Literature: The Moreau Factor
"When the matter of the flying werewolf first surfaced in Washington, DC, I never once thought of the dinosaurs."When Jack Valone, a hard-drinking, down-on-his-luck science journalist well past his Pulitzer Prize days, gets a phone call from a geneticist promising the "scoop of the century", he's curious but more than a little skeptical. But when he goes to do the interview, he arrives in the middle of perhaps the weirdest crime scene investigation of all time. His subject is missing, the room is covered in his blood, and the perpetrator appears to be... a flying werewolf? Soon Valone is pursuing a shadowy group of geneticists working far, far beyond the bleeding edge of genetics and technology. It's the story of a lifetime... IF he can survive long enough to publish.A re-envisioning of the underlying concepts —if not the actual plot—of H. G. Wells' The Island of Doctor Moreau in the light of the dawning age of genetic engineering, The Moreau Factor is the last non-serial novel of noted 20th-century speculative fiction writer Jack Chalker. The book represents something of return to form for Chalker, with a tighter plot and harder science than some of his lengthier efforts. Well worth the read, if you can find a copy.
Contains examples of:
- Author Appeal: Chalker, remember? But it is never gratuitous and never gets in the way of the story.
- Baleful Polymorph: Via Slow Transformation
- Body Horror: Averted despite the setup.
- Evilutionary Biologist
- Genetic Engineering Is the New Nuke
- Gender Bender: Not so prominent as in some Chalker books, but addressed to the extent that it is implicit in the subject matter. note The only explicitly gender bent characters are all turned into hermaphrodites.
- Half-Human Hybrids: Artifically crafted ones, at that.
- Happiness in Slavery: The "Puff Girls", an entire species of genetically engineered hermaphroditic lab assistants with a very odd semi-inorganic metabolism that gives them near-total immunity to virtually all toxic substances and biohazards. They're perfectly happy as long as you give them something to do and let them have babies.
- Hermaphrodite: Several species of them, largely by accident due to pleiotropy.
- Hoist by His Own Petard: The scientists were forced to become their own creations.

### Dataset excerpts

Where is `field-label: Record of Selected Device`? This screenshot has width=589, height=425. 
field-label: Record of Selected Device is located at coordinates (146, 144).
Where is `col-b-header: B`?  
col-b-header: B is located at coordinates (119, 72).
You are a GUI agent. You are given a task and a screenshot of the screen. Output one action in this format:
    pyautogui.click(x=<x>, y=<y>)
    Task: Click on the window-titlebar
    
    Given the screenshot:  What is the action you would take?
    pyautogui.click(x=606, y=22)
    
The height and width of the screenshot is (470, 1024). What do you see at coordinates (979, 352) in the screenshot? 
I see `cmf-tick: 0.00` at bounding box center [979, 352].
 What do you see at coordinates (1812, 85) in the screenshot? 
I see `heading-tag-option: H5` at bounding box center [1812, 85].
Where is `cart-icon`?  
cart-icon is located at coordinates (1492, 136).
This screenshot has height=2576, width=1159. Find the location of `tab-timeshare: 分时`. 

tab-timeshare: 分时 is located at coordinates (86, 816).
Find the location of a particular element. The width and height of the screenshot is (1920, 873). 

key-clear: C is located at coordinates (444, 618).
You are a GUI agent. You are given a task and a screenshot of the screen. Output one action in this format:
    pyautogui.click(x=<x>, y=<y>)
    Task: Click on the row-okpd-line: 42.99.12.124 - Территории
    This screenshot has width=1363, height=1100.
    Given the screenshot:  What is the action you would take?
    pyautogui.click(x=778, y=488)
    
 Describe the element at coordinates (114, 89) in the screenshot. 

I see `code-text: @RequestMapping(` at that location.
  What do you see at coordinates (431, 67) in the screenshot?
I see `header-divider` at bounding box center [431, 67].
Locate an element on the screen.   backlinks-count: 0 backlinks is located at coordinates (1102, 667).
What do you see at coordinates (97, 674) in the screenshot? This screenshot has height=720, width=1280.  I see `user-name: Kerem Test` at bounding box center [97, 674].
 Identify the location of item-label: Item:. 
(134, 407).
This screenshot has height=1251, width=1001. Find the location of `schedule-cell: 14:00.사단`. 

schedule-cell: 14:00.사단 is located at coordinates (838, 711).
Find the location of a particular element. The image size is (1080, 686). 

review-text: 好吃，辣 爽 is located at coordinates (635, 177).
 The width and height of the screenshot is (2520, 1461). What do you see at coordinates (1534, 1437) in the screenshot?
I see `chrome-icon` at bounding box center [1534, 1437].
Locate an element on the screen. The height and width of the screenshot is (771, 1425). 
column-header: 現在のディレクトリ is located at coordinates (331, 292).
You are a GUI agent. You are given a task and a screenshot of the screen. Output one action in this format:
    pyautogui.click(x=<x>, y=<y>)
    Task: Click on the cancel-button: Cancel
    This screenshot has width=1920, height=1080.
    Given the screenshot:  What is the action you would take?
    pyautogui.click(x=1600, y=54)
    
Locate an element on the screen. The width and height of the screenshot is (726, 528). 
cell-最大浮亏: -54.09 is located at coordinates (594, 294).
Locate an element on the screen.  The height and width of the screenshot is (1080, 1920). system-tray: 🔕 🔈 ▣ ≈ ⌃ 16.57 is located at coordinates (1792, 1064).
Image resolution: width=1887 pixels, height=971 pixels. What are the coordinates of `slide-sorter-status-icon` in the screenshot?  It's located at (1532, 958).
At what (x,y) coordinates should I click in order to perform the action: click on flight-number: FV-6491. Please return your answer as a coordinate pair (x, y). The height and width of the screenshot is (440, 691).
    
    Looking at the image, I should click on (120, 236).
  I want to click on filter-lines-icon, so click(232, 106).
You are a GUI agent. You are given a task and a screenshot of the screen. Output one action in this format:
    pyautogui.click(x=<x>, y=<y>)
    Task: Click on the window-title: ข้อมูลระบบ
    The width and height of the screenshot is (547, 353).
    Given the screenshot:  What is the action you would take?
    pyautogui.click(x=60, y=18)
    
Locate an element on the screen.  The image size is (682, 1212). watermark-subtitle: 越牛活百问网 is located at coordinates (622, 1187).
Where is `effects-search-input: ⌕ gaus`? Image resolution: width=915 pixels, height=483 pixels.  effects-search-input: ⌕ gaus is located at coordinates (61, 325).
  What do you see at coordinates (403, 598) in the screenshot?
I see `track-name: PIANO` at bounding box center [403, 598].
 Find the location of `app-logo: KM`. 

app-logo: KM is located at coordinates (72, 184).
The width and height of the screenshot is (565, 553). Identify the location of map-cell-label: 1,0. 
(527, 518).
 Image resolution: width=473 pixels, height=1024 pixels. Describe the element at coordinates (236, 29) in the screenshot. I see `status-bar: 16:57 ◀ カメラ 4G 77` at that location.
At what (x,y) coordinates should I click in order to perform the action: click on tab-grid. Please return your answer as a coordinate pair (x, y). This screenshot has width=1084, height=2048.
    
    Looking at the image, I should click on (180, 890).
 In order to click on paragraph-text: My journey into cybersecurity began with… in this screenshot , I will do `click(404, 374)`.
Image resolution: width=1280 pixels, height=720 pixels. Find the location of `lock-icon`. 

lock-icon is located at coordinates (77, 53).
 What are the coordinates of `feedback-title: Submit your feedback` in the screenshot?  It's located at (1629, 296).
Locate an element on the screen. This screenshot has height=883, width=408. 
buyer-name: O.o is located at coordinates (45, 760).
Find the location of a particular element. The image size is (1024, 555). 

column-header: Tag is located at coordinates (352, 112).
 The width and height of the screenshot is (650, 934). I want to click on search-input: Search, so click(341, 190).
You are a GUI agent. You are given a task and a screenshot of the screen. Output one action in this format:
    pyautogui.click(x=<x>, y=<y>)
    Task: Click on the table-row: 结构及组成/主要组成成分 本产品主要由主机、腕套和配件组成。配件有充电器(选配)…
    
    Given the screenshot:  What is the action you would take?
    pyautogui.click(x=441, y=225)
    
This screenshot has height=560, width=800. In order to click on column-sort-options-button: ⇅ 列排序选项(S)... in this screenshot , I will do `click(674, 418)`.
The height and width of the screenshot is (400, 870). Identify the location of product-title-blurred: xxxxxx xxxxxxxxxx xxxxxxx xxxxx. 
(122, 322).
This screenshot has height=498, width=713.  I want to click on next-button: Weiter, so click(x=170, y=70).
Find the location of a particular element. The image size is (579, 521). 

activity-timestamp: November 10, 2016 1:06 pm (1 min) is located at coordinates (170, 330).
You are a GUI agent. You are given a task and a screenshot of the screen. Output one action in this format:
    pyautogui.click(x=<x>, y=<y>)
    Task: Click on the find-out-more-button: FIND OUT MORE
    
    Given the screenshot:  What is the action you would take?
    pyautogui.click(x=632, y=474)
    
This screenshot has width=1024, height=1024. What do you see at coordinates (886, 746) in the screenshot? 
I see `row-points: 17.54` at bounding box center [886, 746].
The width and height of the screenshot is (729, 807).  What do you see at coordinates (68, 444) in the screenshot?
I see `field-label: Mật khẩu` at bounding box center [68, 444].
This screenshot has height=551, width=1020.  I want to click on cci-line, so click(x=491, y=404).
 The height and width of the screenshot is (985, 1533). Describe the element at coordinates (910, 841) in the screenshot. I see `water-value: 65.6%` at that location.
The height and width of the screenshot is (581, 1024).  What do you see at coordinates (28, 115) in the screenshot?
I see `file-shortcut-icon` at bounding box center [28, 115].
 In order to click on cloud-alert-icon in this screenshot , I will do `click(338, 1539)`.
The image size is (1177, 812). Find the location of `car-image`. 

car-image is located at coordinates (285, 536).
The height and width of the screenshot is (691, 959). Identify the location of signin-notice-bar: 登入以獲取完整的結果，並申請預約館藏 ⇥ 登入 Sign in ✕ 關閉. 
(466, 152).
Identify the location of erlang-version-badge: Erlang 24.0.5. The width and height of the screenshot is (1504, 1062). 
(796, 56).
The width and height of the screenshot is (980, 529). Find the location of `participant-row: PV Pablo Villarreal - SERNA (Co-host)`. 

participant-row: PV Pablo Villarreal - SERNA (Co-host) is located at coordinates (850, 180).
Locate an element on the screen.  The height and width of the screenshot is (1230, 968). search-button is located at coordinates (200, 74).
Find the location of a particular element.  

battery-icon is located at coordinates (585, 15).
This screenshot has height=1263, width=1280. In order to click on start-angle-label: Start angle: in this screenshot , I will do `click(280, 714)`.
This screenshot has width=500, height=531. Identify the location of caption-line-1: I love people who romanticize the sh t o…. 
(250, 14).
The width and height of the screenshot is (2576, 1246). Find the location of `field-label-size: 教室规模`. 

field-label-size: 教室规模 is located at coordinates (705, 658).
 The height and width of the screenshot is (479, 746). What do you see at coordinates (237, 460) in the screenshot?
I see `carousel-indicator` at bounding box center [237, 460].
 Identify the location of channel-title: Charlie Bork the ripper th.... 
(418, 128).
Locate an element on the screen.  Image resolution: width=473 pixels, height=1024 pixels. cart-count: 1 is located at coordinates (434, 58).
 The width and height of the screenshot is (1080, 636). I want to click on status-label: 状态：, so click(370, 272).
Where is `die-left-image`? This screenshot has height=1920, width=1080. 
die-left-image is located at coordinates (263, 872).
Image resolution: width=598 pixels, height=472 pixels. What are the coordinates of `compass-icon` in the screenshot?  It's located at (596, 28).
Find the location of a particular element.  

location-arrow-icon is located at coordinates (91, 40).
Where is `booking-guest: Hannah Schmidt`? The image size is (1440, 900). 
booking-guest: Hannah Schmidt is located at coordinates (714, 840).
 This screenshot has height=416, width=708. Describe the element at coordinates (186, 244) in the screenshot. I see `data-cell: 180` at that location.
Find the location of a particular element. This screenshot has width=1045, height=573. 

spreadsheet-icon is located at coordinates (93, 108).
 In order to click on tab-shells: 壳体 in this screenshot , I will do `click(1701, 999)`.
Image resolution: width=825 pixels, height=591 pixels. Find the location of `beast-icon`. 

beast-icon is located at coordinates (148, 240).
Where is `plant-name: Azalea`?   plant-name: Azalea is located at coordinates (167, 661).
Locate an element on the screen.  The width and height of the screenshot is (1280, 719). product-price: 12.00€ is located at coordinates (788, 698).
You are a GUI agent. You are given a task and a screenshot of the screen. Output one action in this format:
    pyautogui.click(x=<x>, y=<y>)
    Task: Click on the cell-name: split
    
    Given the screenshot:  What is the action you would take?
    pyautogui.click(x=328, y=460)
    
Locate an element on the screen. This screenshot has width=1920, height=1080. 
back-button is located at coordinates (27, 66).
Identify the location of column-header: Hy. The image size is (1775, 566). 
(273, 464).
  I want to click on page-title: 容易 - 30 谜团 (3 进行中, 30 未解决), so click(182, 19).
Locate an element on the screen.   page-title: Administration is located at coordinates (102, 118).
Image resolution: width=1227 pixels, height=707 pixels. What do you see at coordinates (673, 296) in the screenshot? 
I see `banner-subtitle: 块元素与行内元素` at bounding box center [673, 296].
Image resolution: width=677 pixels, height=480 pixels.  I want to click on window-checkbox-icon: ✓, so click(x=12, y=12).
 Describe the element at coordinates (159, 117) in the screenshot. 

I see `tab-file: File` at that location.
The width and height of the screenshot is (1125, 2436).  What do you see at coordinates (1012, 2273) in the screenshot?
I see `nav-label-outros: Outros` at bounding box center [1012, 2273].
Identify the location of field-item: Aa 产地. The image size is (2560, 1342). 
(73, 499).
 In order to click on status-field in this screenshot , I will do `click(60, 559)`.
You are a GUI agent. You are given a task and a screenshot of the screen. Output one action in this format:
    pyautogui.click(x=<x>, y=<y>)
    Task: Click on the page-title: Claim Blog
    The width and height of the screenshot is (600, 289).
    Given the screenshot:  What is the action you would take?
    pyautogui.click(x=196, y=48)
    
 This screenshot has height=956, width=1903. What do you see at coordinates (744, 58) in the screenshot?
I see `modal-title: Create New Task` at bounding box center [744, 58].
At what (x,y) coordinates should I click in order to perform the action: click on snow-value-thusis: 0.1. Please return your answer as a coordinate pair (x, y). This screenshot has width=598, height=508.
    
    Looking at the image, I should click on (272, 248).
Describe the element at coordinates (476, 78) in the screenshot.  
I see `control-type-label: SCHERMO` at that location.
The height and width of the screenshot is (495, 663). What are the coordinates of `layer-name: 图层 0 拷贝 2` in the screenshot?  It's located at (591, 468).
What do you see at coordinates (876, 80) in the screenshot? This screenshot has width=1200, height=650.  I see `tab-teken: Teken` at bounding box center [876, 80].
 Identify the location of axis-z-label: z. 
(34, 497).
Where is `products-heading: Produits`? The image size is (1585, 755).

### Tasks and exercises
A. Answer these from The Moreau Factor page:
(i) What is Jack Valone's line of work?
(ii) Which H. G. Wells novel does the book re-envision the concepts of?
(iii) Under "Hermaphrodite," why are several species hermaphrodites?
B. Reproduce word for word the part of The Moreau Factor page starting with "- Evilutionary Biologist" and going on through "them have babies.".

### Solutions to each task
A.
(i) He is a science journalist.
(ii) The Island of Doctor Moreau.
(iii) Largely by accident, due to pleiotropy.

B.
- Evilutionary Biologist
- Genetic Engineering Is the New Nuke
- Gender Bender: Not so prominent as in some Chalker books, but addressed to the extent that it is implicit in the subject matter. note The only explicitly gender bent characters are all turned into hermaphrodites.
- Half-Human Hybrids: Artifically crafted ones, at that.
- Happiness in Slavery: The "Puff Girls", an entire species of genetically engineered hermaphroditic lab assistants with a very odd semi-inorganic metabolism that gives them near-total immunity to virtually all toxic substances and biohazards. They're perfectly happy as long as you give them something to do and let them have babies.